Edinburgh University Win First Ever National Relay Title

Written by the fabulous Amy Bristow

On a mild, autumnal day in the scenic town of Cumbernauld, history was made for the Edinburgh University Hare and Hounds. A group of strapping young Haries survived a train ride to Croy, and Rachy Stew eventually found somewhere to park her car. The tent made it out of the bag, and by some miracle also made it back in at the end of the day. Good work all round.

The tent was pitched, if a little lopsidedly, by some helpful men, whilst the ladies began to warm up for their race: for the first time this year, the women’s teams were also made up of four counters, matching the usual format of the men’s race. The 4k course was undulating, though less undulating than James Dunn would have led us to believe with his fear-mongering pre-race chat, and boggy enough that my spikes were full of water after about 1km. What a great sport running is…


The women’s race set off at 13:20, and the Haries A team dominated from start to finish. After an incredibly-timed final kick from first-leg runner Steph Pennycook, which saw her bring the team home in first place, the Haries’ lead was never rescinded.  Second-leg runner Catriona Graves put in a stormer of a run to hold the team comfortably in first, before handing over to the ever-reliable Louise Mercer on the third leg, who made sure that the lead was in no doubt when Mhairi Maclennan set off as the fourth and final runner. Despite the attempts of the race commentator to try and panic us that Mhairi was being caught by the Gala Harriers and Central teams behind her, this proved to be, quite frankly, untrue: Mhairi held strong and fast to bring the team home for a truly dominant victory in a cumulative time of 56:28. As the title of this report suggests, they won the University’s first ever national relay title! Many congratulations girls, we’re all very proud, and the result is a great reflection of your hard work as a team both in training and on race days.14693720_910012442465917_812438599281672192_n

Whilst our A team of course deserve ample praise for an outstanding result, the Haries in fact had three and a quarter women’s teams who completed the course: another amazing example of our strength and depth.
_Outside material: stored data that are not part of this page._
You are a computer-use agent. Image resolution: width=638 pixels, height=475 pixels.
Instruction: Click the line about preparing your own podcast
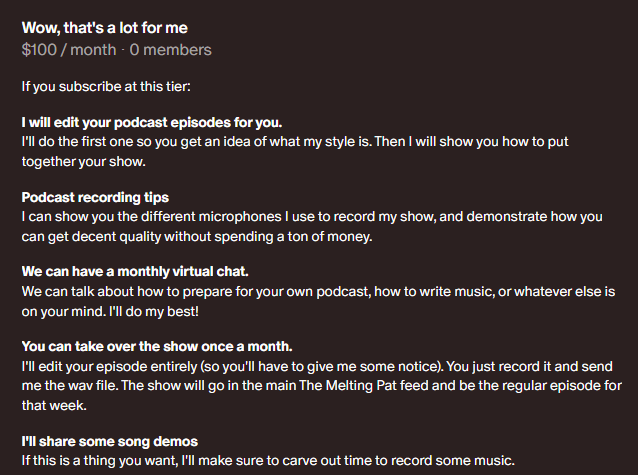pyautogui.click(x=318, y=291)
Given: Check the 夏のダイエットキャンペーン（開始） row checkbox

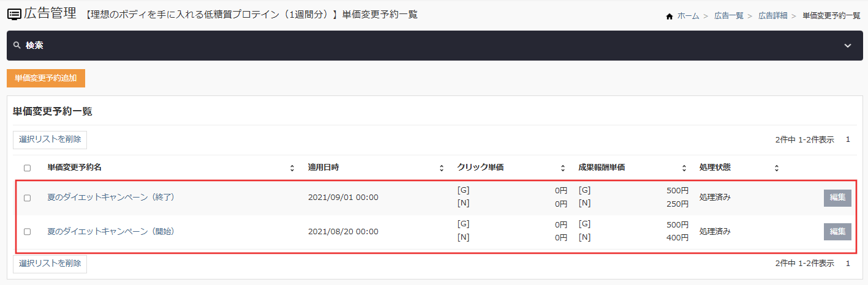Looking at the screenshot, I should [x=27, y=232].
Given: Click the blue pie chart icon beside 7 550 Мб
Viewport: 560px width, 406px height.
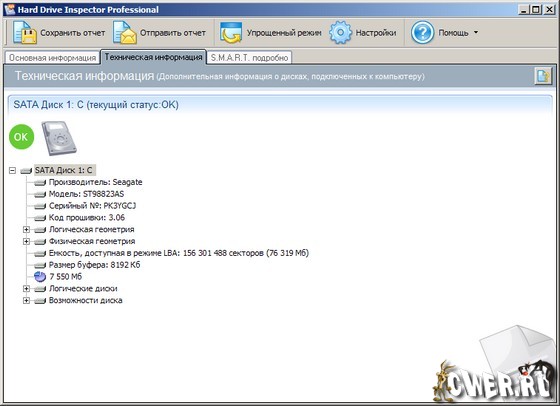Looking at the screenshot, I should [x=40, y=276].
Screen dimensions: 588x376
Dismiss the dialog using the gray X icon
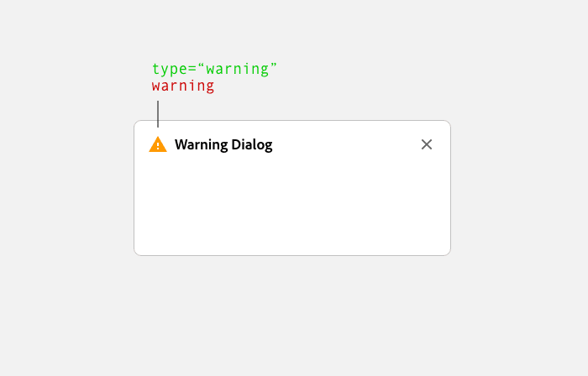pyautogui.click(x=427, y=144)
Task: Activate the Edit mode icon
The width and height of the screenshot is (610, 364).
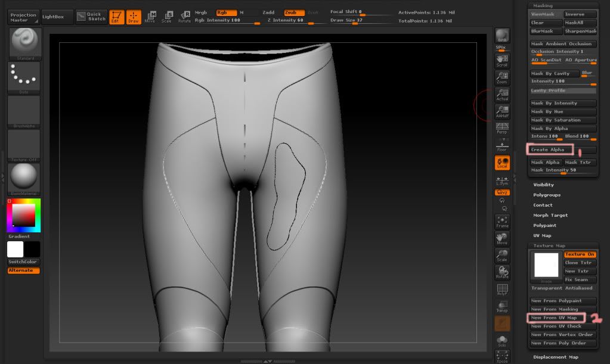Action: [117, 17]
The B team was made up of freshers Lydia Blythe and Rhiannon Kirk, who were accompanied by the friendly faces of Sophie Collins and Sarah Douglas, who has finally stopped running in that terrible pink and purple vest… Together they put in some gutsy runs and climbed up the standings runner-by-runner: Sophie put in a particularly quick run as she continued her recent good form. The team ultimately finished a very respectable 15th place, with a team time of 1:04:22. Our C team on the day consisted of Iona Evans, Rosie Smith, Amy Bristow and Leda Olia, running in that order. Despite ‘not feeling too good’, Iona ran a cracking first leg, and Rosie put in a similarly good time, before unfortunately handing over to myself on the 3rd leg. I tried really hard though, and Leda rounded us off for a 25th place finish in a time of 1:10:04. Due to some last minute drop outs our D team consisted solely Rachel Stewart, who quite frankly has enough sass and good-looks to carry a whole team. Due to a cock-up both by the committee people in charge of entries and Scottish Athletics (but almost 90% our fault) Rachel’s run wasn’t able to be timed. However, let it be known that it was fab.
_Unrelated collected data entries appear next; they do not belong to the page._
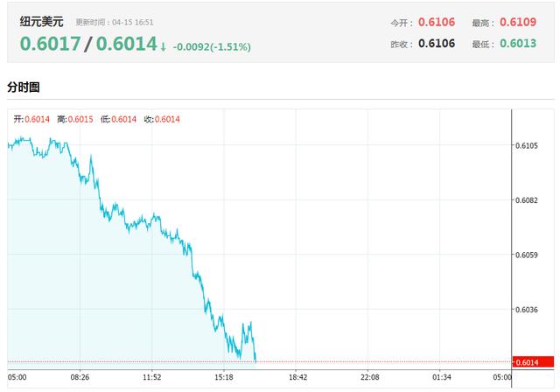Click the 15:18 time axis label

point(224,378)
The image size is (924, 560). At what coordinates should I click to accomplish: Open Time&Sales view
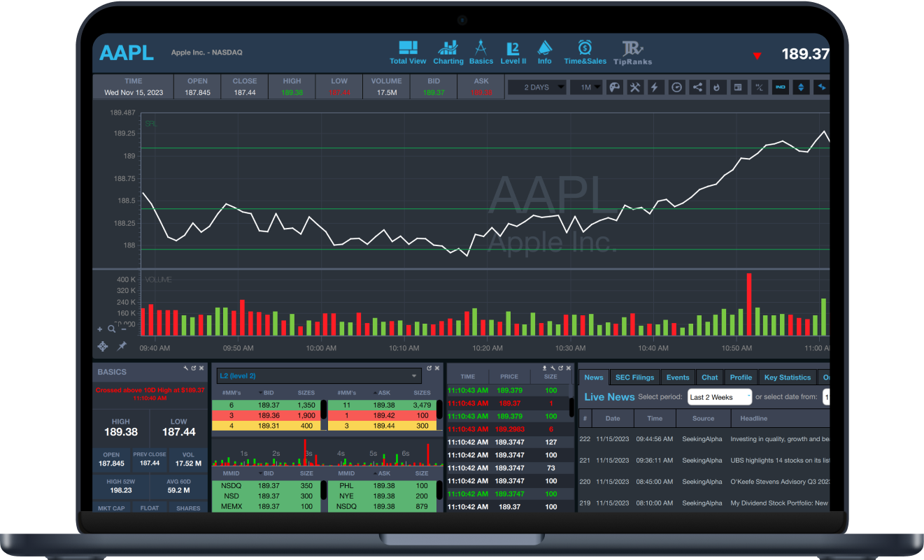click(585, 52)
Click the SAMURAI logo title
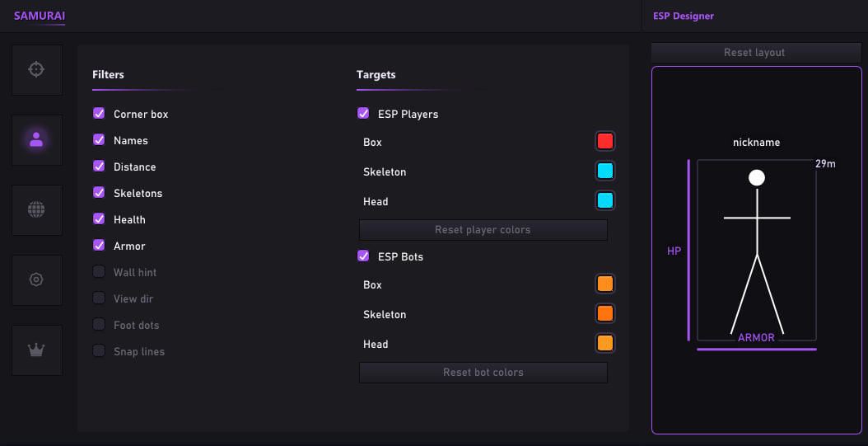Image resolution: width=868 pixels, height=446 pixels. click(40, 16)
After the excitement of the ladies’ race was over, we turned our attention to the men’s race. There were some world-class names in the men’s field, such as Falkirk’s Ben Stevenson. He gave me his autograph. In a repeat of the successful, if controversial, East District Relay victory, Scott Stirling was off first for the Men’s A Team. He held his own in a field that included some really top runners, to bring the team home in 5th place. However, the Haries had four star runners where other teams only had one, which would come to prove the deciding factor over the course of the race. Logan Rees took over from Scotty and immediately stormed past some of the now-weakened teams to move up into second place, which is where the Haries remained throughout. Logan handed over to Andrew Lawler, who has been making quite a comeback to racing recently: second place was held comfortably, and the ever-relaxed-looking Euan Gillham took over to bring the team home in a team time of 48:43. Although some tanned Olympic-boy was too far ahead to catch, Aberdeen were left languishing in third place, and  the men’s team were safe in the knowledge that their success was valid and by-the-book, even if they forgot to run in their Stormzy masks #Justice4Mike. Before this weekend, the Haries had never medalled at the National Relay championships, so to come home with a gold AND a silver medal is really something to be immensely proud of. Also I think it’s worth mentioning that we are of course a University team, and so for both our women’s and men’s teams to be beating runners with up to 20 years more experience in the sport is incredible, and points to bright futures for all!

No rule breaking the day

Once again, though, the men’s B  were out to prove that group training makes for many a strong runner, finishing in a great 12th place out of a field of 68 teams. Fresher Cameron Young, now recovered from an injury that kept him out of the ED Relays, led the team out, before handing over to Thomas Otton, fresh from last weekend’s Fell Relays. On the third leg was our favourite ‘Mr. Miles’ Jimmy Dunn, before the team was completed by Alex Muir for a cumulative time of 51:31.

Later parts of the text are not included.